• Task details:
Your copy should begin at the line containing "This screenshot has width=828, height=552." and end at the last line of the records; transcribe those lines exactly and leave out every picture.

• Materials provided:
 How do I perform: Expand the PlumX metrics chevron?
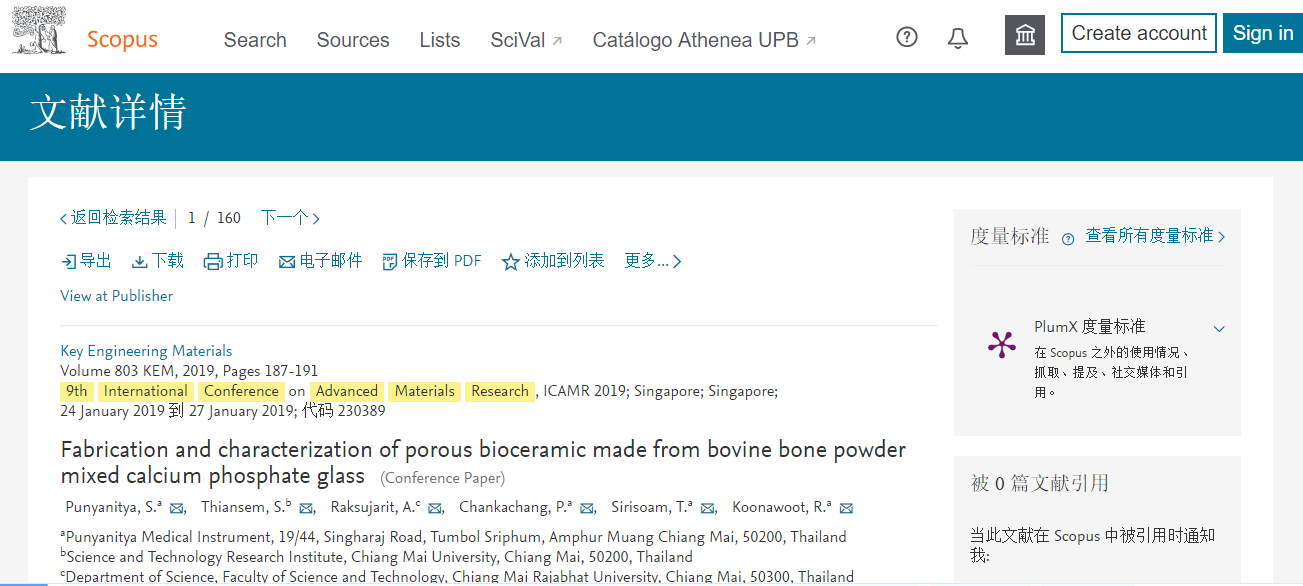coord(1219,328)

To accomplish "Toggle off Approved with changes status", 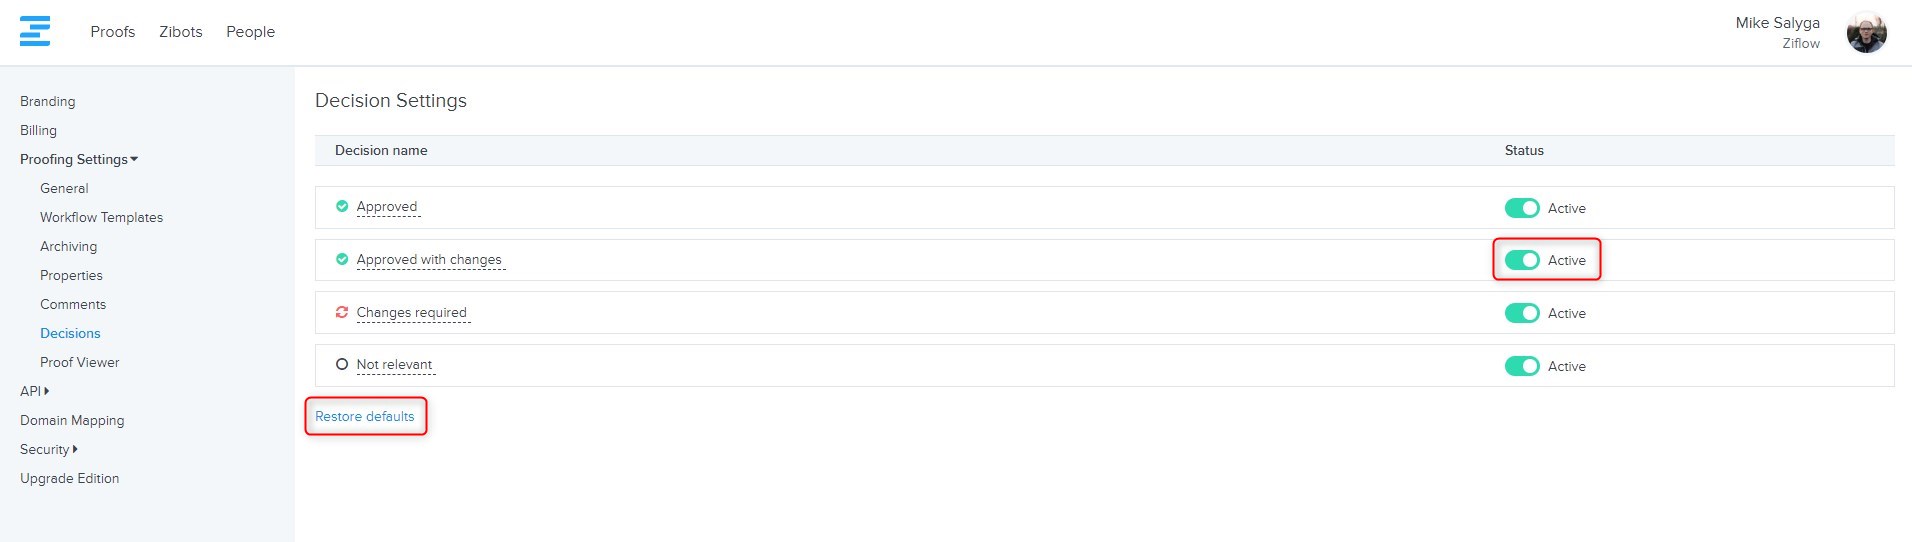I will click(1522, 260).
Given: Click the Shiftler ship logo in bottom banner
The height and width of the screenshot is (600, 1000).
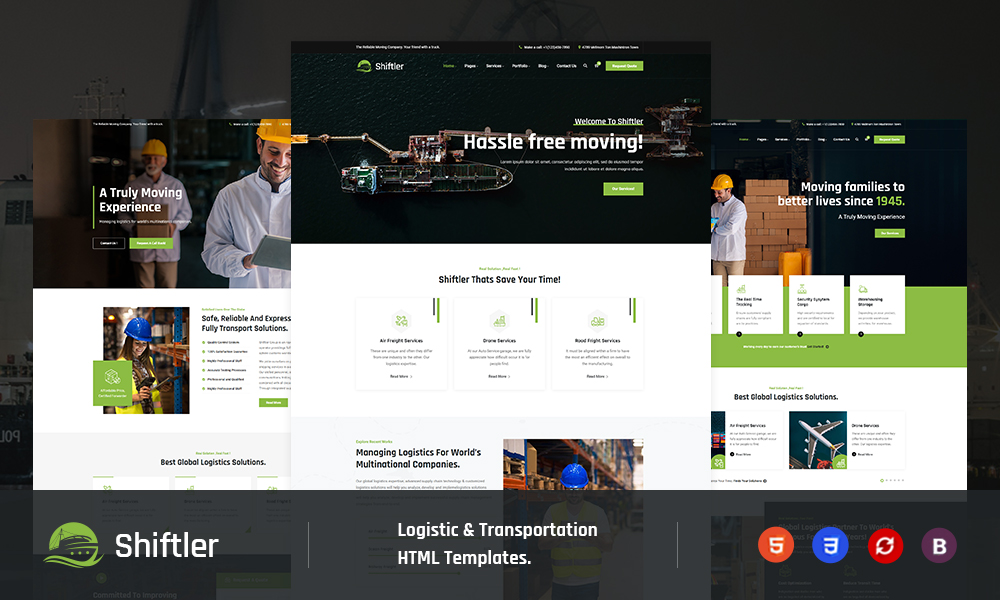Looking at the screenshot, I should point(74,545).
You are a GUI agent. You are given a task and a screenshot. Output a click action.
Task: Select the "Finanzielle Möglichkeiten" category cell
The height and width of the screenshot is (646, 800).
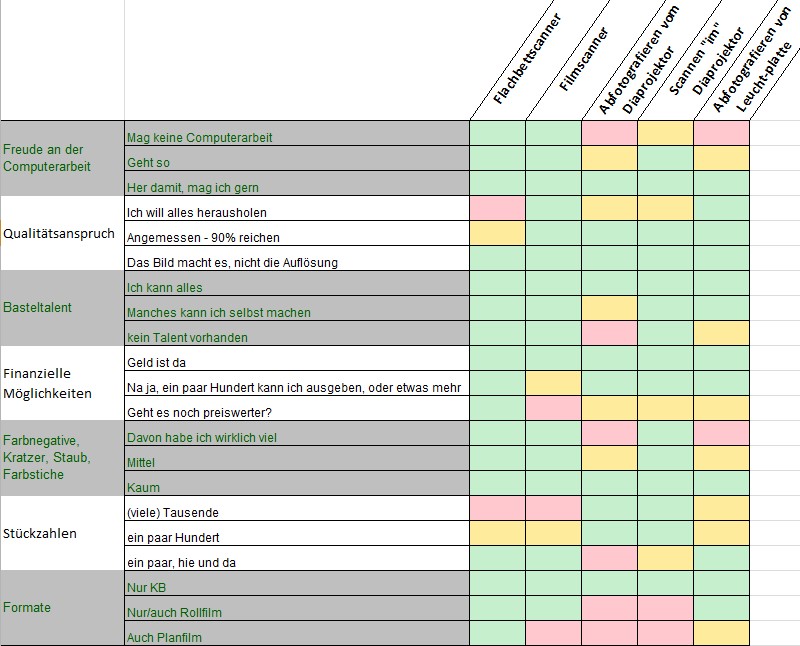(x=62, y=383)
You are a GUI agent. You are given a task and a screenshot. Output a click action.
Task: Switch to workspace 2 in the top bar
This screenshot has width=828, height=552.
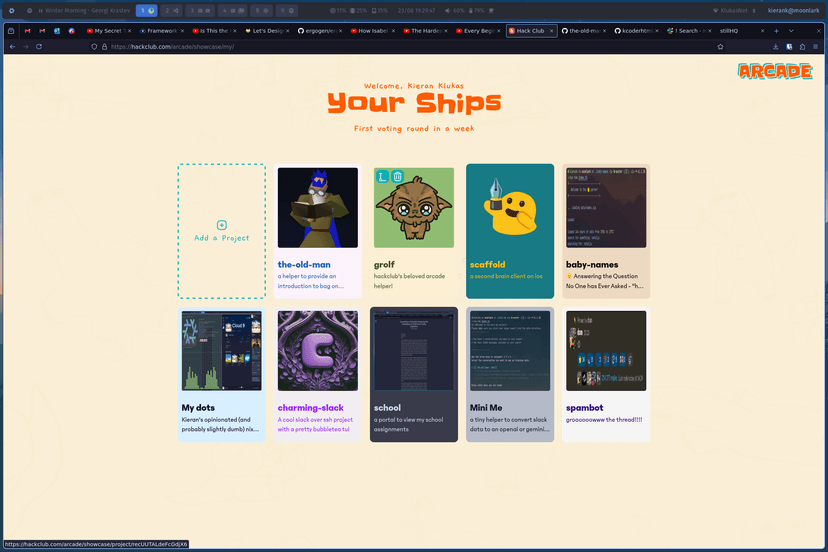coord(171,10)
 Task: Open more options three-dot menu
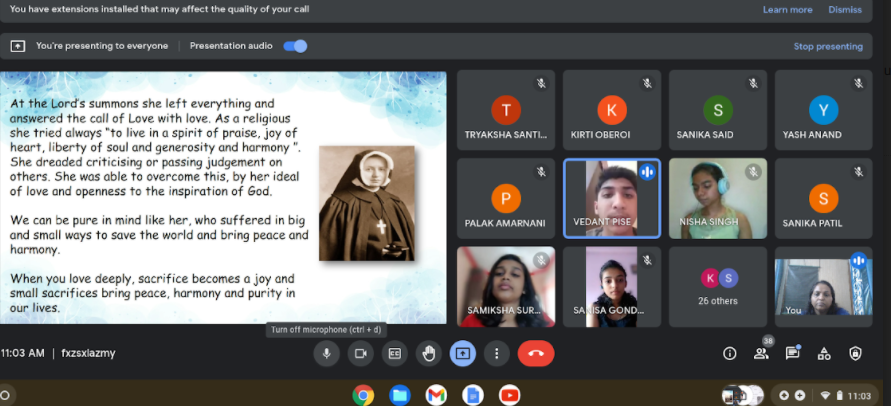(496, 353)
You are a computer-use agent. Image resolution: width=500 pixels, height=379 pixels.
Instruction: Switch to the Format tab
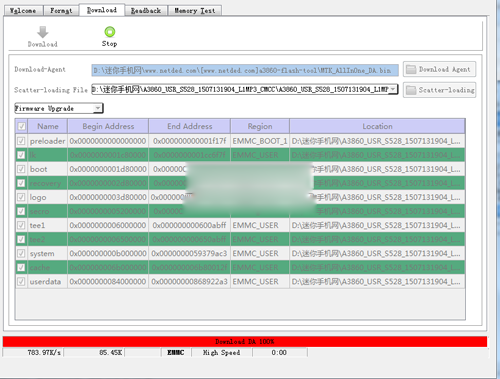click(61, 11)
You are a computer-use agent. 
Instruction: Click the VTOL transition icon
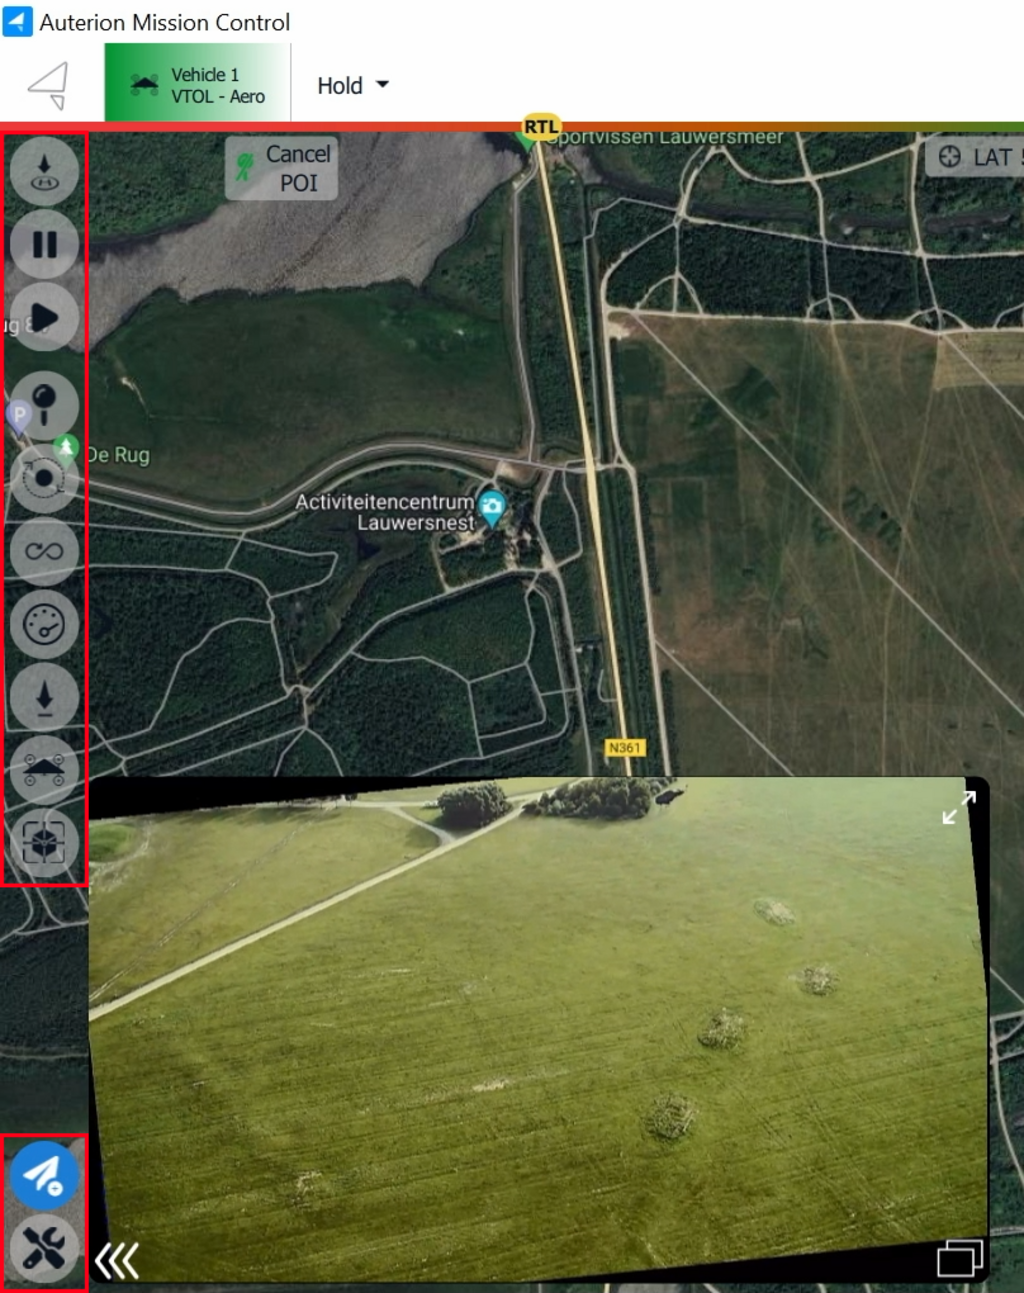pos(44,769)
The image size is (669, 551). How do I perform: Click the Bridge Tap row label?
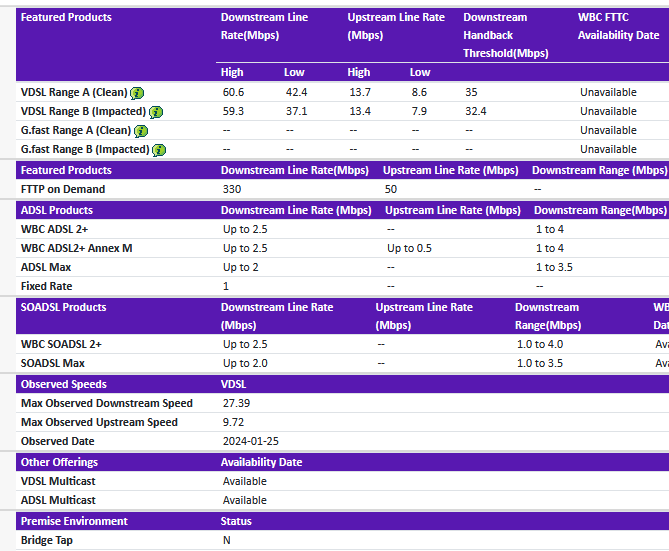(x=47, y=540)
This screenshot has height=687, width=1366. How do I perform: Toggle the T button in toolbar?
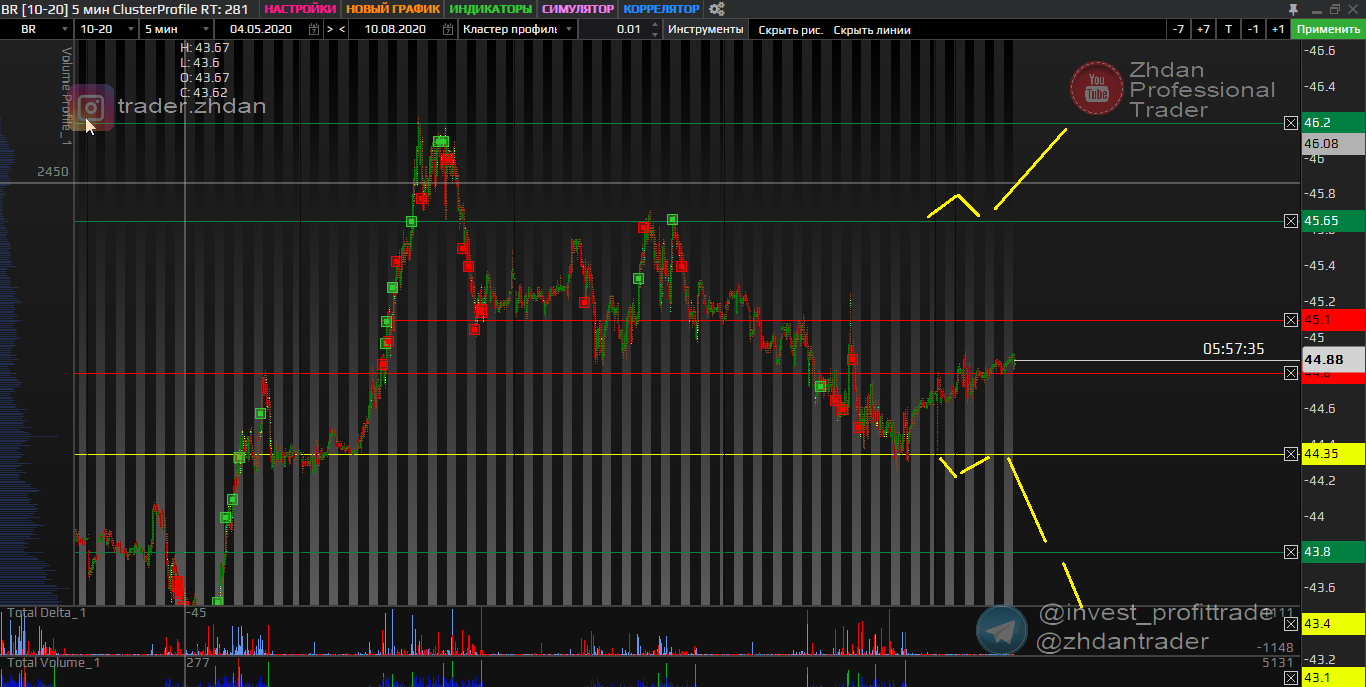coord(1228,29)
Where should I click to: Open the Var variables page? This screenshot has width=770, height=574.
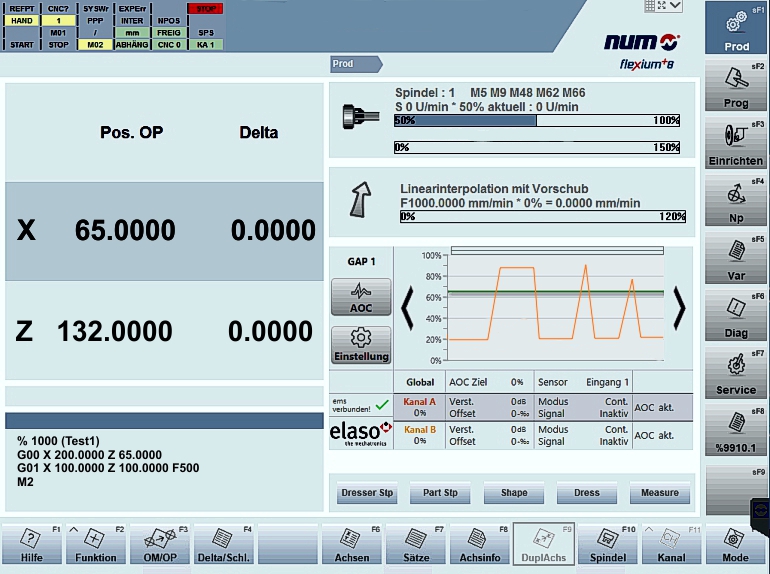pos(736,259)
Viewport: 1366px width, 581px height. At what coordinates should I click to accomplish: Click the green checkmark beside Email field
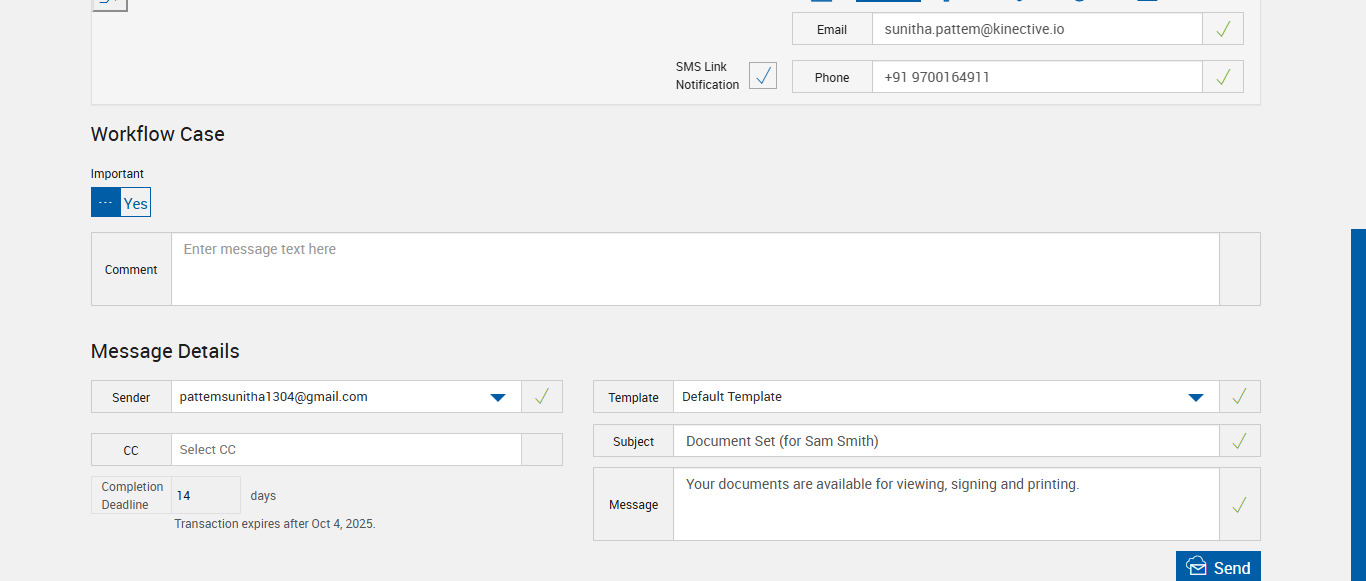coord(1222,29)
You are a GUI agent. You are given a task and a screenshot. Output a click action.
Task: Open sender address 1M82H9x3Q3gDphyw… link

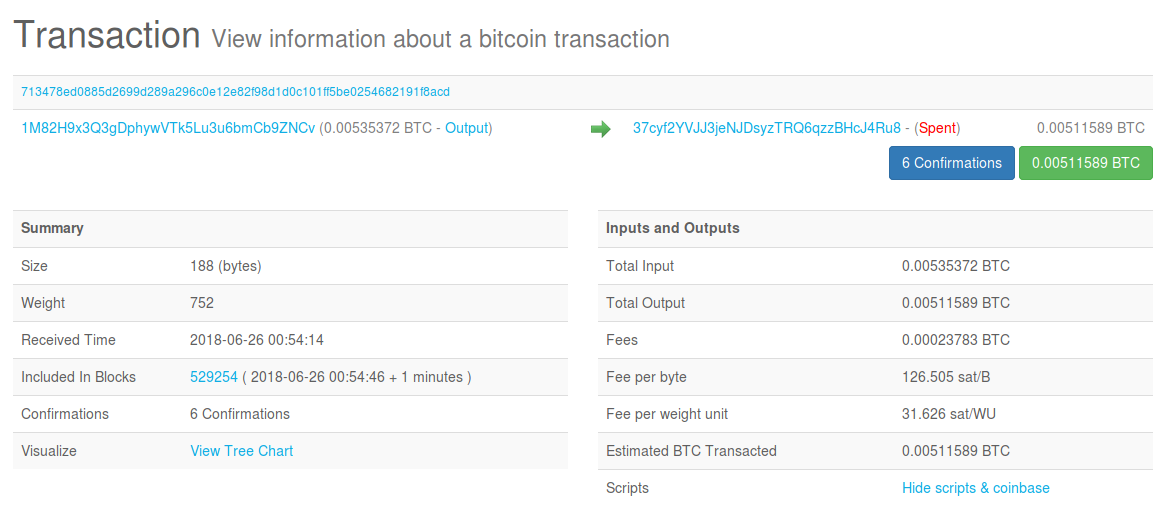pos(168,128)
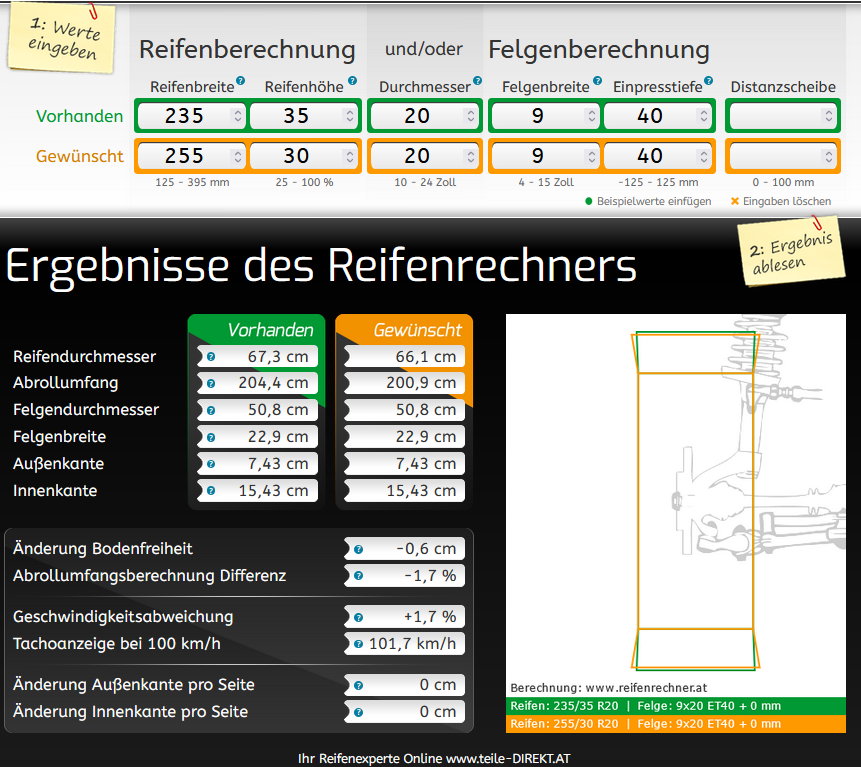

• Exercise response:
This screenshot has width=828, height=552.
coord(171,10)
 Task: Open more options three-dot menu
(496, 353)
You are a computer-use agent. Image resolution: width=500 pixels, height=379 pixels.
Instruction: Switch to the Format tab
click(61, 11)
You are a computer-use agent. 
Instruction: Click the VTOL transition icon
pos(44,769)
The image size is (669, 551). How do I perform: Click the Bridge Tap row label?
(x=47, y=540)
This screenshot has height=687, width=1366. How do I perform: Toggle the T button in toolbar?
coord(1228,29)
Where should I click to: Open the Var variables page? This screenshot has width=770, height=574.
pos(736,259)
Viewport: 1366px width, 581px height. At what coordinates should I click to accomplish: Click the green checkmark beside Email field
coord(1222,29)
You are a GUI agent. You are given a task and a screenshot. Output a click action.
Task: Open sender address 1M82H9x3Q3gDphyw… link

pos(168,128)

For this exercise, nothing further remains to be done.